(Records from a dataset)
■ ■ ■ ■ ■

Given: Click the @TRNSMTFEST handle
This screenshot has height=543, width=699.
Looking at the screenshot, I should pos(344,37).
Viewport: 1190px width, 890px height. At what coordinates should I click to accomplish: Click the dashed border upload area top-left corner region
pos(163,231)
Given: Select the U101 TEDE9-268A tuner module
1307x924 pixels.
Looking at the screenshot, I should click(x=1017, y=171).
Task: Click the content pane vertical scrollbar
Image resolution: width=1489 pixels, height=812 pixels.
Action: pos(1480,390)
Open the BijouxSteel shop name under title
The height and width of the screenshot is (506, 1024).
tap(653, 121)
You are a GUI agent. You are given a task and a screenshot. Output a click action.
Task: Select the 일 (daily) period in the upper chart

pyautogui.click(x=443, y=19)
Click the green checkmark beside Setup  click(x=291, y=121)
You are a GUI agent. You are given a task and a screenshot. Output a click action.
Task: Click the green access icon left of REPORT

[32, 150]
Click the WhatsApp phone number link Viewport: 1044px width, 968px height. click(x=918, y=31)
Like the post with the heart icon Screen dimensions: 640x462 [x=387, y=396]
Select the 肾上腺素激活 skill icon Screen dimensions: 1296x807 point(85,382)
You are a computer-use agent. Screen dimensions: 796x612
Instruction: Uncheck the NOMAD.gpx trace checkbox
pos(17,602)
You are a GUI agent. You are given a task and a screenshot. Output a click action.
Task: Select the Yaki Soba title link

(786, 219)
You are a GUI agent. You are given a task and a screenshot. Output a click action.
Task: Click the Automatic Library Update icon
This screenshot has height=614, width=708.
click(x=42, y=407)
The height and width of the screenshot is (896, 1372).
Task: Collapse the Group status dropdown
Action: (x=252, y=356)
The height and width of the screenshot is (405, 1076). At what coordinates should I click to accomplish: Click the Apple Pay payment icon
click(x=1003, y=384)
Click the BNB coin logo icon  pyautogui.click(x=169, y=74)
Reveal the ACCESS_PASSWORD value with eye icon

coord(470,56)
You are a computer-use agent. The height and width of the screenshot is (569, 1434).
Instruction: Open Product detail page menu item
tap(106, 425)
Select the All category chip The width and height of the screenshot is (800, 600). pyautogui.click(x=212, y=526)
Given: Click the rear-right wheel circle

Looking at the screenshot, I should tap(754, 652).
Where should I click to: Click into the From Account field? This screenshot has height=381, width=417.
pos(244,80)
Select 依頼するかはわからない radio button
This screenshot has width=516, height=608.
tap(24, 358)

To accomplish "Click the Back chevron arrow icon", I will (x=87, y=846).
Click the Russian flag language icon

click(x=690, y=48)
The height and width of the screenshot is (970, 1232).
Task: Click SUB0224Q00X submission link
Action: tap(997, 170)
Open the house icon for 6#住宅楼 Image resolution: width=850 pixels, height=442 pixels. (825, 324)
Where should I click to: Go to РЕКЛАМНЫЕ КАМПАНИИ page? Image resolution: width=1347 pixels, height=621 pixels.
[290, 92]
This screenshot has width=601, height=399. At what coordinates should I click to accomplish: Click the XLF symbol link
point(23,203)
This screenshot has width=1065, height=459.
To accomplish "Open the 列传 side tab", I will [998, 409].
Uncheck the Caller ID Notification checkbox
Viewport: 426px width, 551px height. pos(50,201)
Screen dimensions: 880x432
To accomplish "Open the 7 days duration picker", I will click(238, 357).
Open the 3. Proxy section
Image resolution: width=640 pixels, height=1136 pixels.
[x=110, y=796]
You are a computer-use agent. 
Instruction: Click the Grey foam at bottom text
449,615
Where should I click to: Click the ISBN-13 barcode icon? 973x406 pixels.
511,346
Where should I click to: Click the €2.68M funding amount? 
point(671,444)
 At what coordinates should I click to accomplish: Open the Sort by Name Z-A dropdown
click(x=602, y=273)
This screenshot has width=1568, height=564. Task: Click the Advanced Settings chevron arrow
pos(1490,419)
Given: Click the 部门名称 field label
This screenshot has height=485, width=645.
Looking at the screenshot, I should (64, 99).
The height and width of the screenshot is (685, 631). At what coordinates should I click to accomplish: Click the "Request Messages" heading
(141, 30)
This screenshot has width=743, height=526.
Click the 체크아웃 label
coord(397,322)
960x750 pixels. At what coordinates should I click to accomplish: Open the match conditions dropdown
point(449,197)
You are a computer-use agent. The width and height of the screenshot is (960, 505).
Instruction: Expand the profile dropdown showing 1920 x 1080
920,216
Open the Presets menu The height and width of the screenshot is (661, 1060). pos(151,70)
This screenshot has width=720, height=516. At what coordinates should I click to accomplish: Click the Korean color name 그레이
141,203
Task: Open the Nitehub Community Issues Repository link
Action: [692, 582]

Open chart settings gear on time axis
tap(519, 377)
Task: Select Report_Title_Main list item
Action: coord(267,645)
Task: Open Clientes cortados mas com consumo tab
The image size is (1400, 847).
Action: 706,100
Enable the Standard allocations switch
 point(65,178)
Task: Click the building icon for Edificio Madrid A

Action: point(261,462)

■ ■ ■ ■ ■

Work task:
Filter the data, keeping only the lines that contain "dimensions".

Problem solution:
Like the post with the heart icon Screen dimensions: 640x462 [x=387, y=396]
Select the 肾上腺素激活 skill icon Screen dimensions: 1296x807 point(85,382)
You are a computer-use agent. Screen dimensions: 796x612
Screen dimensions: 880x432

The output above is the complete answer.